Simple ovarian cysts are extremely common in women and do not require additional ultrasound surveillance or surgical removal, according to a new study of more than 72,000 women and close to 119,00 pelvic ultrasound exams over a dozen years.
The study, a collaboration between UC San Francisco and Kaiser Permanente Washington, found that simple cysts are normal, extremely common in both pre- and post-menopausal women, and aren’t linked to a higher risk of ovarian cancer. As a result, unless they are symptomatic, simple cysts can be safely ignored, the researchers found.
By contrast, complex cysts or solid ovarian masses are far less common, but are associated with a significantly higher risk of developing malignant cancer, the authors report. These masses need to be followed or surgically removed.
The paper, published Nov. 12, 2018 in JAMA Internal Medicine, suggests a change in the way that simple cysts are typically monitored and sometimes treated.
“There’s a great deal of unnecessary medical surveillance that goes on for simple cysts,” said corresponding author Rebecca Smith-Bindman, MD, a UCSF professor in the Department of Radiology and Biomedical Imaging. She is also a professor in the departments of Epidemiology and Biostatistics, and of Obstetrics, Gynecology and Reproductive Medicine, and a member of the Philip R. Lee Institute for Health Policy Studies.
“Simple cysts are almost universally benign, but because of concern that they could harbor a cancer precursor, they have resulted in frequent surveillance and referrals to gynecologists and oncologists,” she said. “Our study found that asymptomatic simple cysts of any size should be considered normal findings in women of any age and ignored.”
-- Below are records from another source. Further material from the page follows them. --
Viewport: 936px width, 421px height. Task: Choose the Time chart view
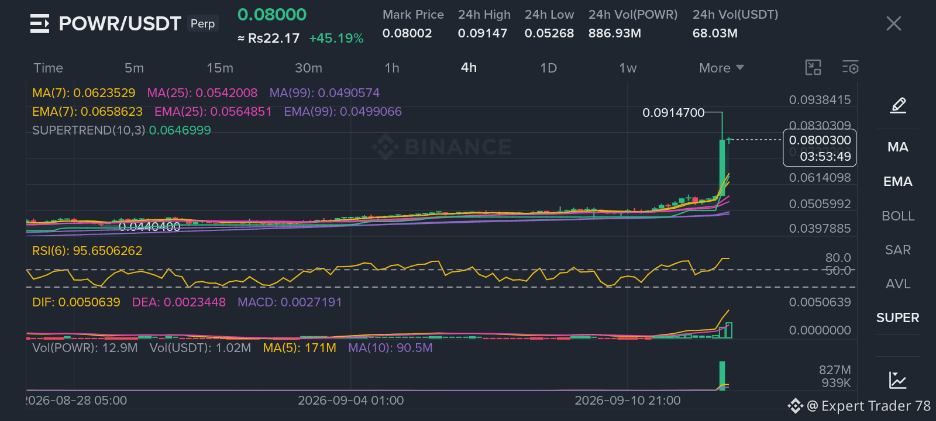click(x=48, y=68)
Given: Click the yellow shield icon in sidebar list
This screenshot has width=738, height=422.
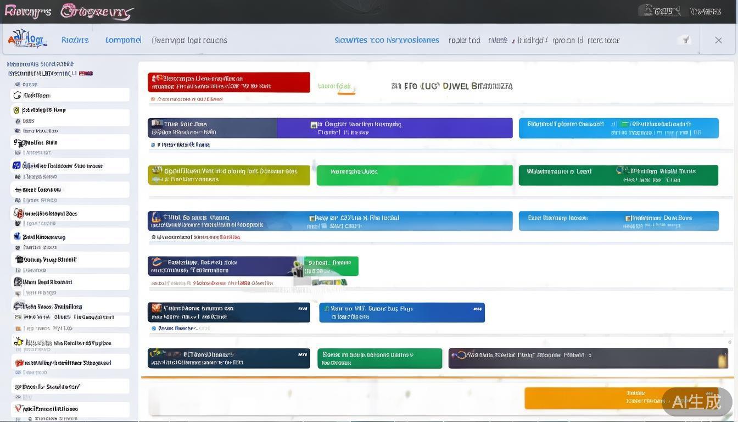Looking at the screenshot, I should pos(16,110).
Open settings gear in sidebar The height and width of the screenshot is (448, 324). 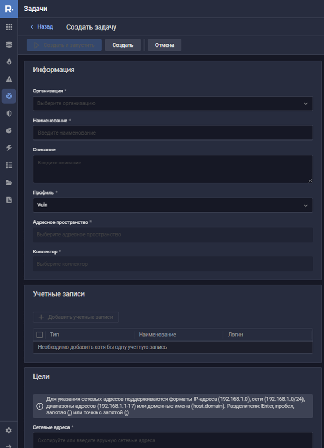[9, 431]
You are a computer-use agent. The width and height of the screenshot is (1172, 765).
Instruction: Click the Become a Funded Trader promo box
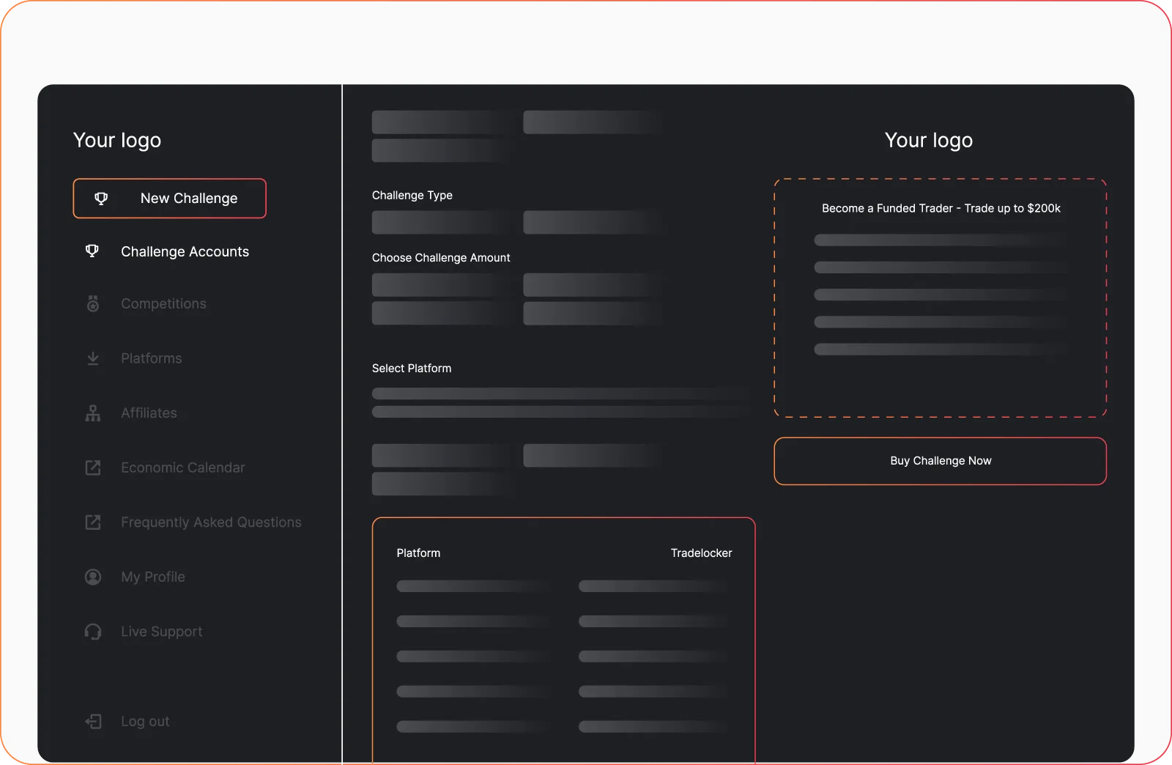[x=940, y=298]
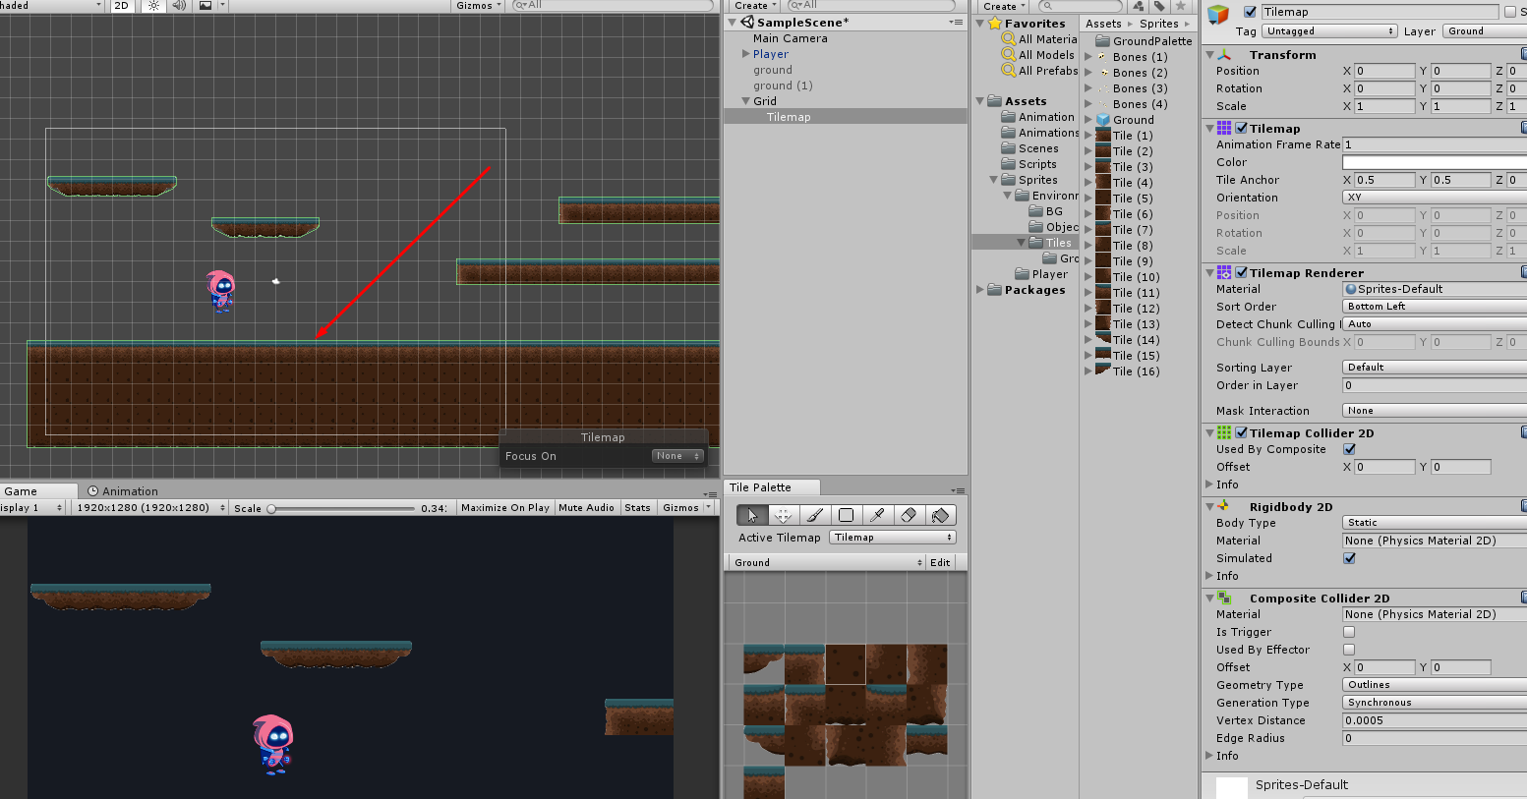Select the Eraser tool in Tile Palette
The image size is (1527, 799).
point(908,515)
Ovarian cancer is the fifth leading cause of cancer deaths among women in the U.S., with 22,000 new cases diagnosed and 14,000 deaths, annually.
In the last two decades, increased use of transvaginal pelvic ultrasound has led to frequent identification of ovarian masses. While most of those masses are benign, researchers and professional guidelines have nonetheless recommended ongoing surveillance of simple cysts, due to the poor prognosis of malignant ovarian cancer, as well as concern over a small risk of cancer in masses that appear benign.
This is the first study to quantify the risk of ovarian cancer in a large, unselected population, based on the ultrasound characteristics of ovarian masses, including simple cysts. The authors sought to identify features that would predict with high certainty whether an ovarian mass was benign and would not require surveillance.
The study tracked 72,093 women who underwent pelvic ultrasound through Kaiser Permanente Washington between January 1997 and December 2008. Approximately 75 percent were less than 50 years old.
During the study period, the women underwent 118,778 pelvic ultrasound exams. Among the 54,452 women under 50, the researchers estimated that approximately 24 percent (12,957 women) were diagnosed with a simple cyst and none developed cancer during follow-up. Among the 17,641 women aged 50 and older, approximately 13 percent (2,349 women) were diagnosed with a simple cyst and only one was diagnosed with cancer.
In the statistical analysis, the risk of developing cancer was approximately zero in women with a simple cyst, regardless of the size of the cyst. The study identified 210 cases of ovarian cancer, nearly all of which were seen in women with complex cystic mass.
Ultrasound accurately predicted the probability of cancer, for which the odds significantly rose in women with complex cystic or solid ovarian masses, the authors said. They estimated that 6.5 percent of post-menopausal women with such masses will be diagnosed with ovarian cancer within three years. By contrast, women with simple ovarian cysts were not associated with a higher risk of cancer than those with normal ovaries. The authors acknowledged limitations, among them that women with a prior history of cancer were not included in the study.
“One of the justifications for the surveillance of simple cysts is that imaging may be inaccurate and might miss complex features,” said Smith-Bindman, a member of the UCSF Helen Diller Family Comprehensive Cancer Center. “This was not supported by our data. Cysts interpreted as being simple, even extremely large ones, were not associated with cancer.
“I understand why women and physicians do not want to misdiagnose ovarian cancer,” she said. “Ovarian cancer is a devastating disease. But ovarian cancer does not arise in simple cysts and following simple cysts with imaging will not result in improved early detection of ovarian cancer.”